Em comunicado é referido que a direcção nacional do Chega requereu a “convocação de um Conselho Nacional extraordinário com o objectivo de discutir, avaliar e votar a moção de confiança proposta pelo presidente” do partido. A reunião vai decorrer nos dias 17 e 18 de Setembro, na Batalha (distrito de Leiria).

André Ventura parece voltar um a ser “homem só”. Um líder que teve uma estratégia vencedora, mas que agora quer ocupar o palco mediático quase a 100%.

Aberta a todos os militantes

Esta reunião do órgão máximo entre congressos vai ser aberta a “todos os militantes” que queiram participar, mas apenas poderão votar a moção de confiança os dirigentes que já integram o Conselho Nacional, no qual o líder tem larga maioria.

“Entendendo que é fundamental que não subsistam dúvidas internas quanto à legitimidade do presidente e ao estilo de liderança que este tem afirmado, quer em termos partidários, quer parlamentares, a direcção nacional solicitou igualmente à mesa nacional que o XI Conselho Nacional seja aberto à participação de todos os militantes, de todas as regiões do país, para que o debate seja completo, global e o mais abrangente possível”, defende o partido.

Por isso, em simultâneo, vai decorrer a primeira assembleia plenária (figura que não consta dos estatutos), “como forma de participação directa dos militantes no caminho a seguir pelo partido”.

Ventura anunciou a apresentação de uma moção de confiança após as críticas do deputado Gabriel Mithá Ribeiro, que se demitiu de vice-presidente da direcção após ter sido afastado da coordenação do gabinete de estudos do partido (ver peça secundária).

No comunicado, o Chega indica que “todos os militantes em situação regular poderão participar e intervir, nos termos do regulamento interno a aprovar pela mesa”.

Os trabalhos vão arrancar com a apresentação da moção de confiança pelo presidente do partido, que será votada “através de voto secreto em urna fechada” no final do debate.

“Os resultados serão anunciados pela mesa nacional, logo após validada a contagem pela mesa e pelo conselho de jurisdição nacional”, é indicado.

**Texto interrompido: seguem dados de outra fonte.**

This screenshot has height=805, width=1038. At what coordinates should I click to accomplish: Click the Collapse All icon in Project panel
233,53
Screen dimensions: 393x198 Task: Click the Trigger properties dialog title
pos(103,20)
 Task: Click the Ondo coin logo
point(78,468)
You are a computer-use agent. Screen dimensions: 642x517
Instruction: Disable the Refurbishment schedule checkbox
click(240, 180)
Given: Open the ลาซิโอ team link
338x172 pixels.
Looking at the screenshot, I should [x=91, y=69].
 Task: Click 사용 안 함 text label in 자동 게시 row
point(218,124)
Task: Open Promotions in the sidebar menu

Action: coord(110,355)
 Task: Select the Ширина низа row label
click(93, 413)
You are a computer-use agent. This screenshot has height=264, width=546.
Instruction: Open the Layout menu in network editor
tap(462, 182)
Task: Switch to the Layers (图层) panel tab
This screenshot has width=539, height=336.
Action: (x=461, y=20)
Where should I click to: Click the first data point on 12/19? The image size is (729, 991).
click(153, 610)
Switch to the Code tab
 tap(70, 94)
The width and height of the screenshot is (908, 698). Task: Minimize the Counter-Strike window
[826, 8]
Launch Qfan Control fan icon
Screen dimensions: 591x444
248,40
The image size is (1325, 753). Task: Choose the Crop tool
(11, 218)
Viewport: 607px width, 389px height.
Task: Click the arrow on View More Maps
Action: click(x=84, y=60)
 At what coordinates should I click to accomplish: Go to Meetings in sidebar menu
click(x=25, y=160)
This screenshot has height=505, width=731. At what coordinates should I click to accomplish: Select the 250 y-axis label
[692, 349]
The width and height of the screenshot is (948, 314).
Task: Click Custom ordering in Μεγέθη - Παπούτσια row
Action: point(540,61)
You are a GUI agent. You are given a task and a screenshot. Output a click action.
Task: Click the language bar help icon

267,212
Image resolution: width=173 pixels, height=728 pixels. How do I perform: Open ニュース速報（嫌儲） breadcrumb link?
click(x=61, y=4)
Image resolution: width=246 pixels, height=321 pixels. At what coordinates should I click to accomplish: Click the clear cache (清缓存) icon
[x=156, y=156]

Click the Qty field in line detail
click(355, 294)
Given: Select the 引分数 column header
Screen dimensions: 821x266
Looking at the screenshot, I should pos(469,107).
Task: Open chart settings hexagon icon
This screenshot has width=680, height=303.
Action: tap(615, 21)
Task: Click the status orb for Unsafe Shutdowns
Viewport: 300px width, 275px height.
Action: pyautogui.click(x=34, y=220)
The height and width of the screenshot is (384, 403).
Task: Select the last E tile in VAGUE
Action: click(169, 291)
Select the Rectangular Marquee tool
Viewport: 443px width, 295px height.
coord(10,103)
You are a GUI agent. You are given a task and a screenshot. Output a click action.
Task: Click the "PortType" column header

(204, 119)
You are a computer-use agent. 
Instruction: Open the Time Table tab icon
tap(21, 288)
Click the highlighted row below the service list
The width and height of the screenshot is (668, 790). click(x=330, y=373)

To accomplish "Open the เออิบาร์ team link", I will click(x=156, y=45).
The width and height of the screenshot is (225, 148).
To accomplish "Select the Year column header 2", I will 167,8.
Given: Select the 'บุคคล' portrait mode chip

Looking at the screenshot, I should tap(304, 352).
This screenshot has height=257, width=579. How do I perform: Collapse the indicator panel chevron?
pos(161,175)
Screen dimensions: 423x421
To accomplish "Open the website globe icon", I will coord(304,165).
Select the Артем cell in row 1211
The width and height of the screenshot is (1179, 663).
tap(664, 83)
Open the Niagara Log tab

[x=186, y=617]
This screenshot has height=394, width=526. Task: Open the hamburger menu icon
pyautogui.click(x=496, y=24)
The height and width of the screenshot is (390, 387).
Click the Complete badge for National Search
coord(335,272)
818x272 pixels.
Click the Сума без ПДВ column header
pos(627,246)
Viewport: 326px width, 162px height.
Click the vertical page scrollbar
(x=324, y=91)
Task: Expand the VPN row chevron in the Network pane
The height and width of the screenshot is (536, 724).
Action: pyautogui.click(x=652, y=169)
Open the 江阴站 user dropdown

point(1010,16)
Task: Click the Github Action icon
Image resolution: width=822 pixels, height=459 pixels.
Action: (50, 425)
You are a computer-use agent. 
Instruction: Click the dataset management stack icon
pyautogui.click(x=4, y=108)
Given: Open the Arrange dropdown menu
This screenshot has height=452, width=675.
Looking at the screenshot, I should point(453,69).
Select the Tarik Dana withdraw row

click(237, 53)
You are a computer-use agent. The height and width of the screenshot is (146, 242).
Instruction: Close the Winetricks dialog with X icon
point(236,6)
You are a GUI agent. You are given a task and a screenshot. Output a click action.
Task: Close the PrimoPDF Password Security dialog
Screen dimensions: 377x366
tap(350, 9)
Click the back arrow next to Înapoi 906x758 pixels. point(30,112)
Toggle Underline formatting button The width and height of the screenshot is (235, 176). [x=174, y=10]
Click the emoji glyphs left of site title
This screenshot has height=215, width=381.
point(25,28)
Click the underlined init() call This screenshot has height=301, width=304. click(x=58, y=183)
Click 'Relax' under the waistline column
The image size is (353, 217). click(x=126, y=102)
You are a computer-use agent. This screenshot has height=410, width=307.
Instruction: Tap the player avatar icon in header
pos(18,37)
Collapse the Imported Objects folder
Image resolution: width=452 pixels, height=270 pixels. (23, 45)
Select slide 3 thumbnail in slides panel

Recorde-se que o líder do Chega, André Ventura, anunciou no domingo uma moção de confiança para que os órgãos competentes do partido se pronunciem sobre a forma como a formação tem sido dirigida.

O líder do Chega considerou ser “evidente que há hoje no partido uma facção”, que ele pensa ser minoritária, que contesta a actual direcção.

“Pretendo apresentar uma moção de confiança ao partido, a marcar de forma urgente, onde todos possam participar e ter a sua posição para definir se este é o caminho que querem, o caminho que nos trouxe até aqui”, disse André Ventura, à margem da sessão de encerramento da Academia de Verão da Juventude do Chega.

Vitória e poder

Mas nas últimas legislativas também a Iniciativa Liberal cresceu tendo ficado com uma bancada parlamentar significativa. António Costa conseguiu manter a maioria absoluta, mas viu a área à sua direita ganhar terreno.

O estilo de André Ventura é muito diferente do utilizado pelo líder da IL, João Cotrim de Figueiredo. E escassos cinco meses após as eleições há notoriamente um crescimento da IL e um definhamento do Chega.

Exemplo disso é o facto mais de 90% dos proprietários de imóveis assumirem não ter confiança no executivo, e quase metade dos respondentes (47,5%) admitiu acreditar “que pode haver a tentação de adopção de medidas populistas este ano” (ver peça da página 4).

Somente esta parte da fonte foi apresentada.